Exercise aim:
Rewrite the records below with every "screenshot" renamed to "screen capture" and all other text left as it is, and omit the pictures from your answer.

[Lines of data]

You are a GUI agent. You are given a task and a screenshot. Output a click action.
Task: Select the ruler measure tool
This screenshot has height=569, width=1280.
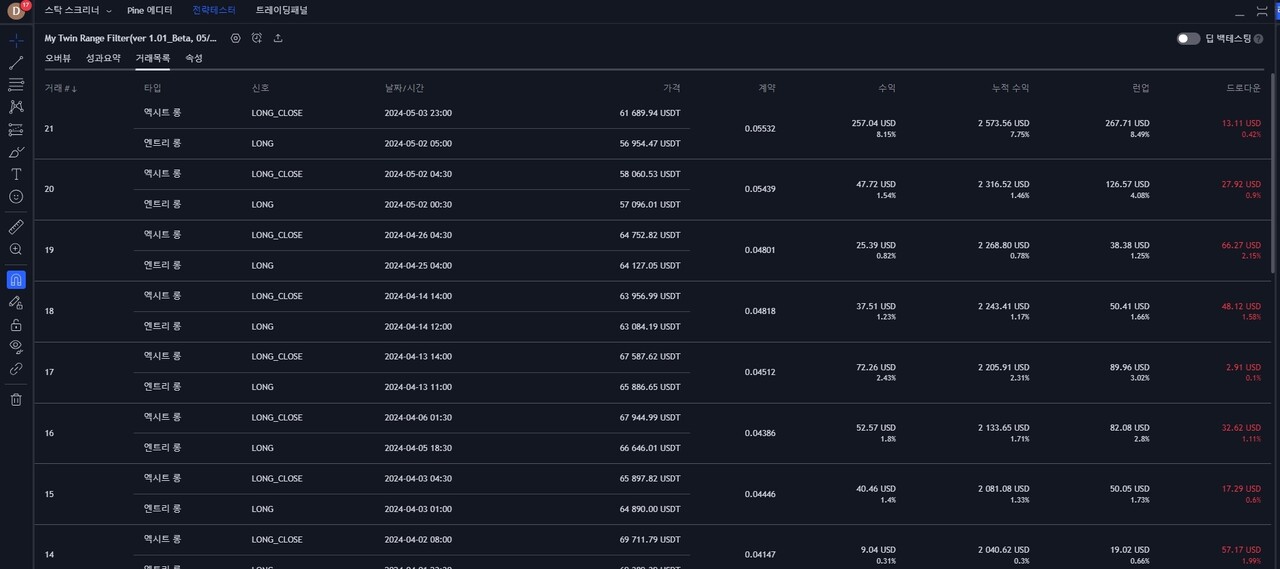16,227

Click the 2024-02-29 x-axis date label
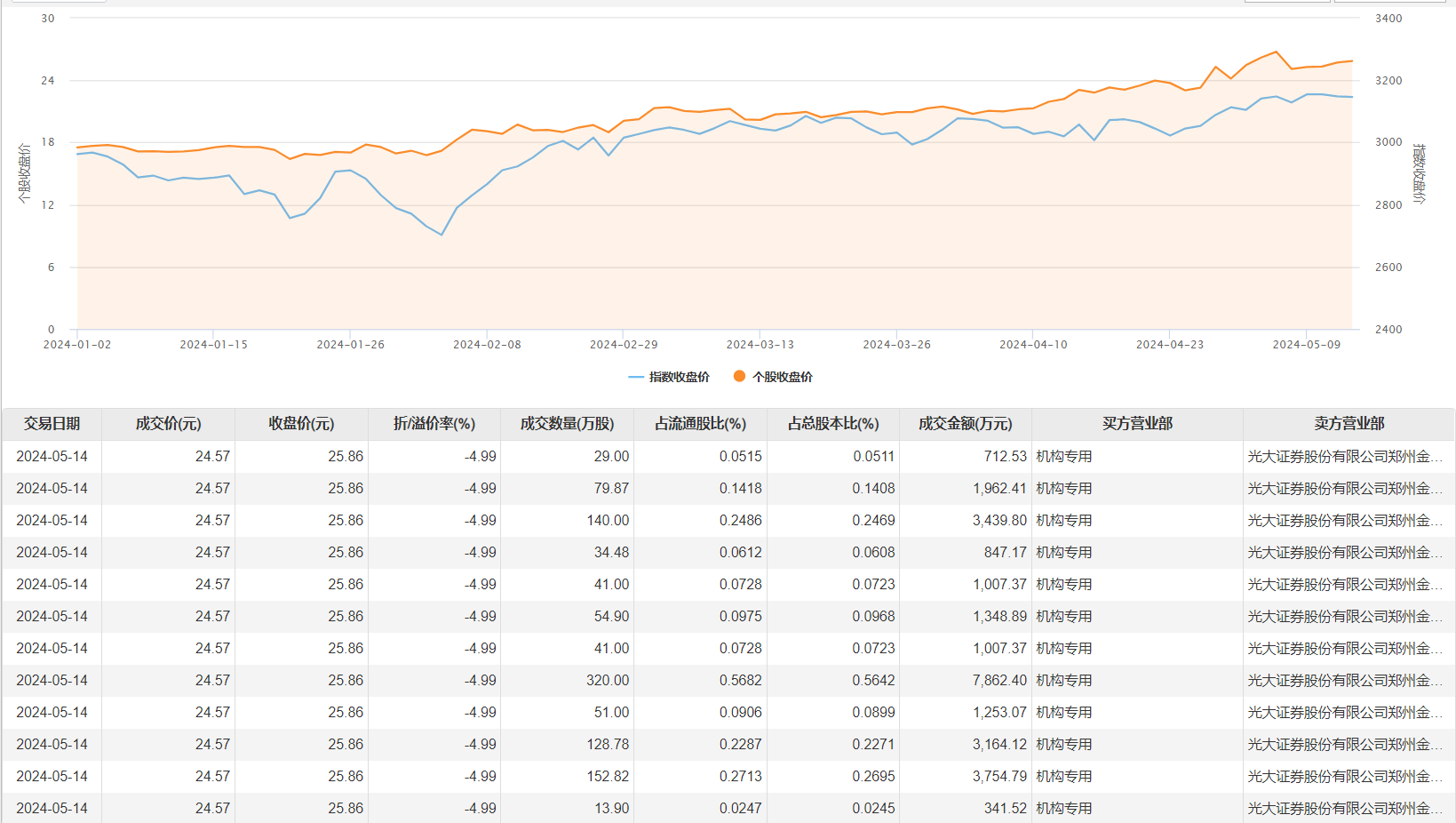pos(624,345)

Answer to the exercise:
You are a GUI agent. You are given a task and a screen capture. Output a click action.
Task: Select the ruler measure tool
This screen capture has height=569, width=1280.
16,227

Click the 2024-02-29 x-axis date label
pos(624,345)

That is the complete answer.